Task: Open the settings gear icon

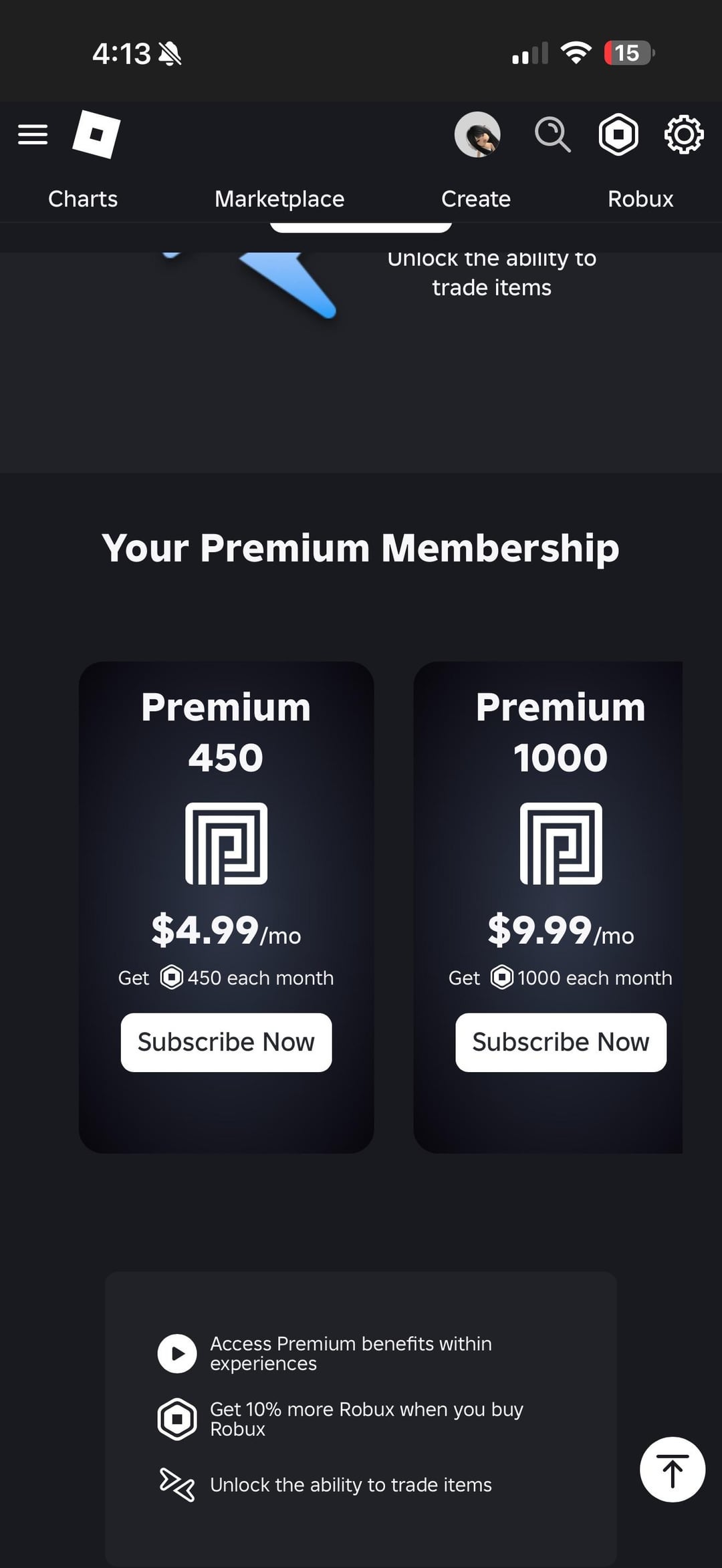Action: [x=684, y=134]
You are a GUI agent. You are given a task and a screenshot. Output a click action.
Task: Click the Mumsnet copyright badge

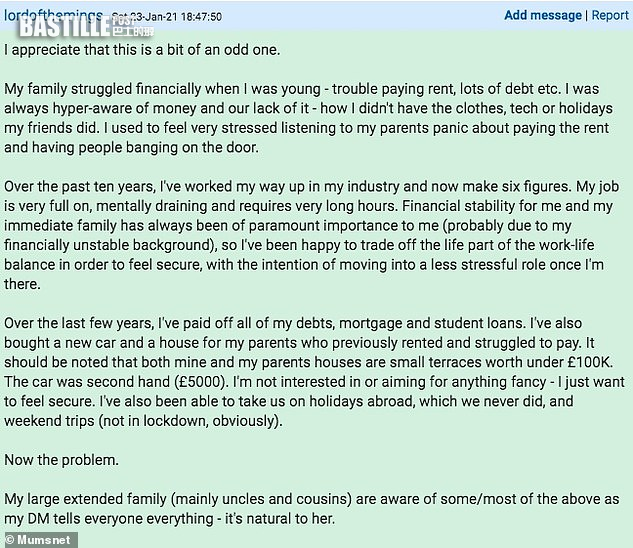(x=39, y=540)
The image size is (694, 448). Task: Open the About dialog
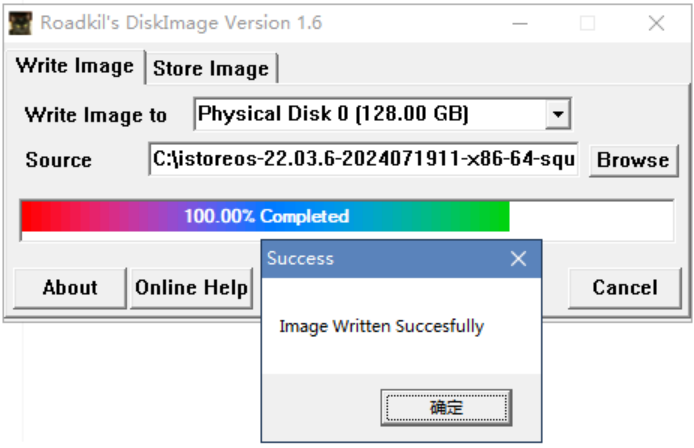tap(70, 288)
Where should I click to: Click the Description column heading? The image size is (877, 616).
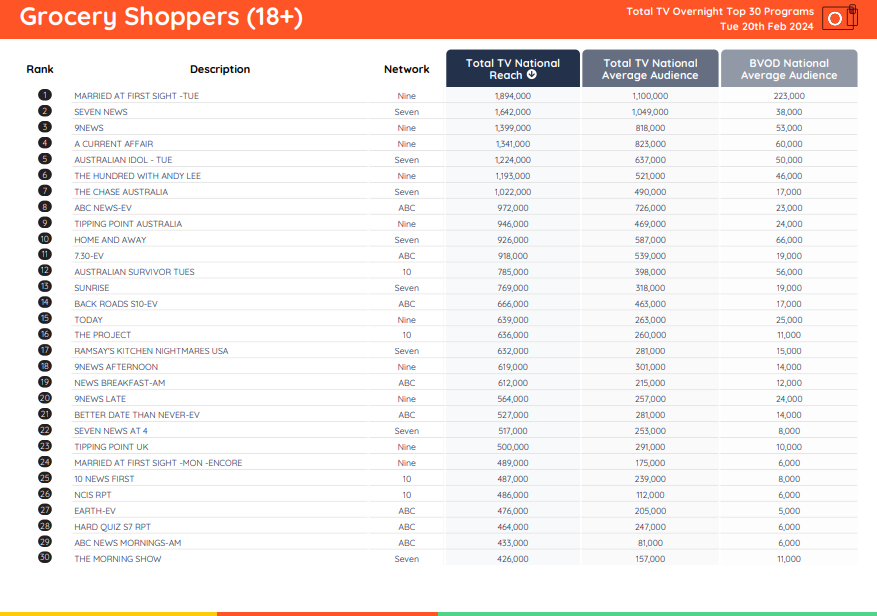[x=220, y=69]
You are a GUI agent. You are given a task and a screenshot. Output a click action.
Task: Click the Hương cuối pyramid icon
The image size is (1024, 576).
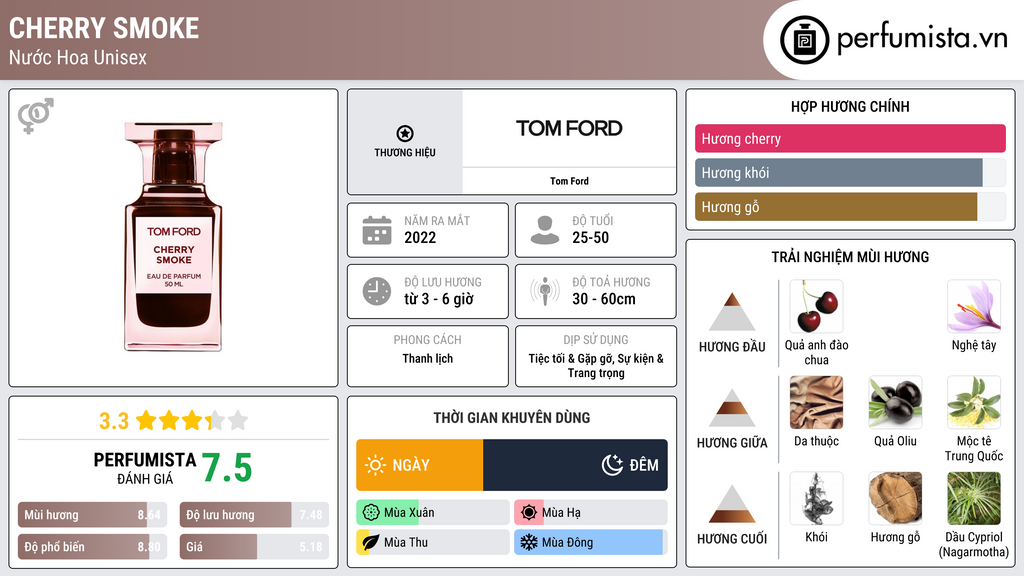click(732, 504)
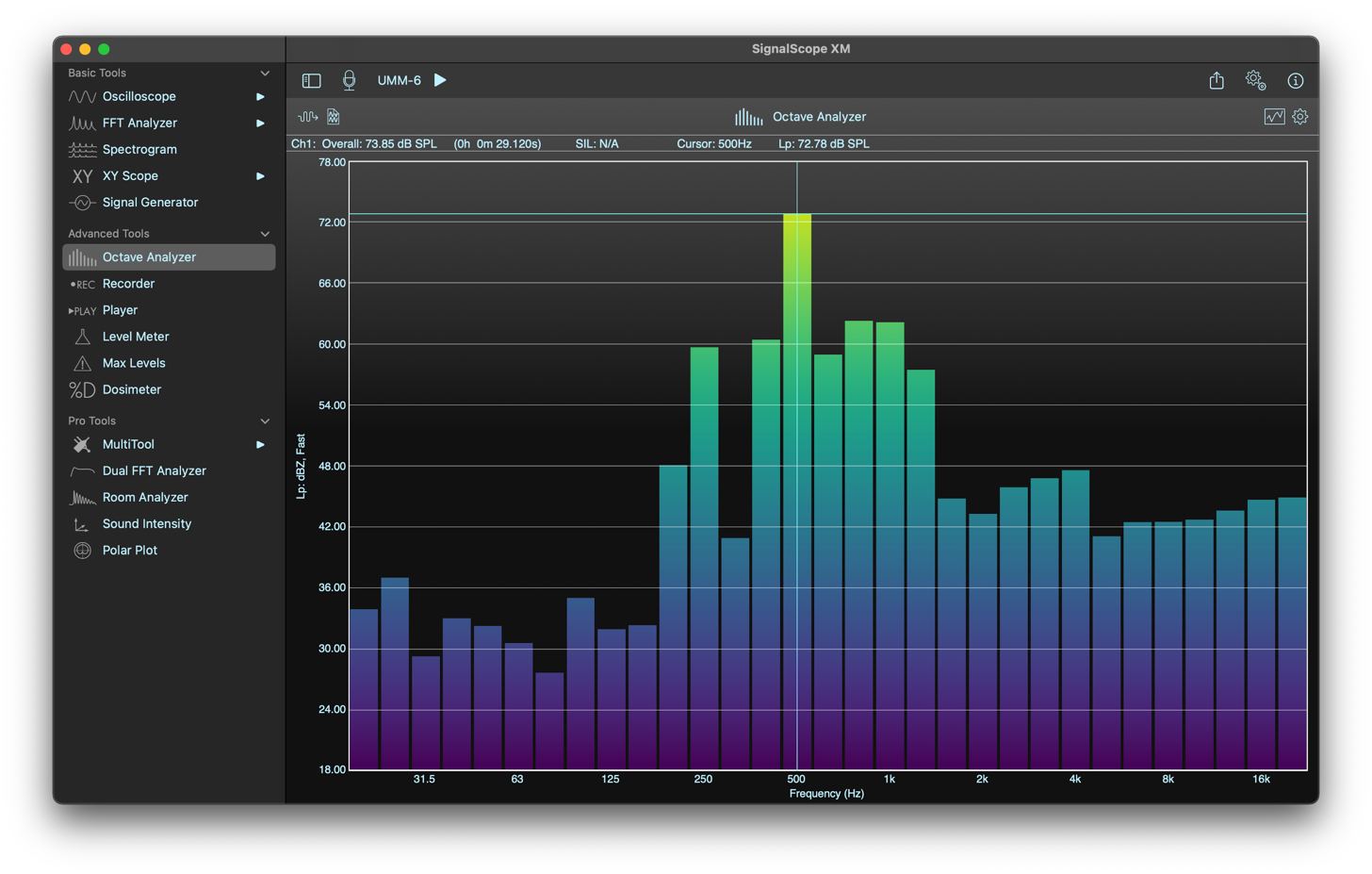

::::

◆ TASK REQUIREMENTS: Transcribe the listing above in full and exactly; no pictures belong in the copy.

◆ THE COMPLETED TASK:
Task: Open the settings gear icon

Action: [x=684, y=134]
You are a GUI agent. You are given a task and a screenshot. Output a click action.
Task: Click the Mumsnet copyright badge

(x=39, y=540)
The image size is (694, 448). Task: Open the About dialog
tap(70, 288)
Where should I click to: Click the Description column heading? The image size is (877, 616).
[x=220, y=69]
You are a GUI agent. You are given a task and a screenshot. Output a click action.
Task: Click the Hương cuối pyramid icon
The image size is (1024, 576).
click(732, 504)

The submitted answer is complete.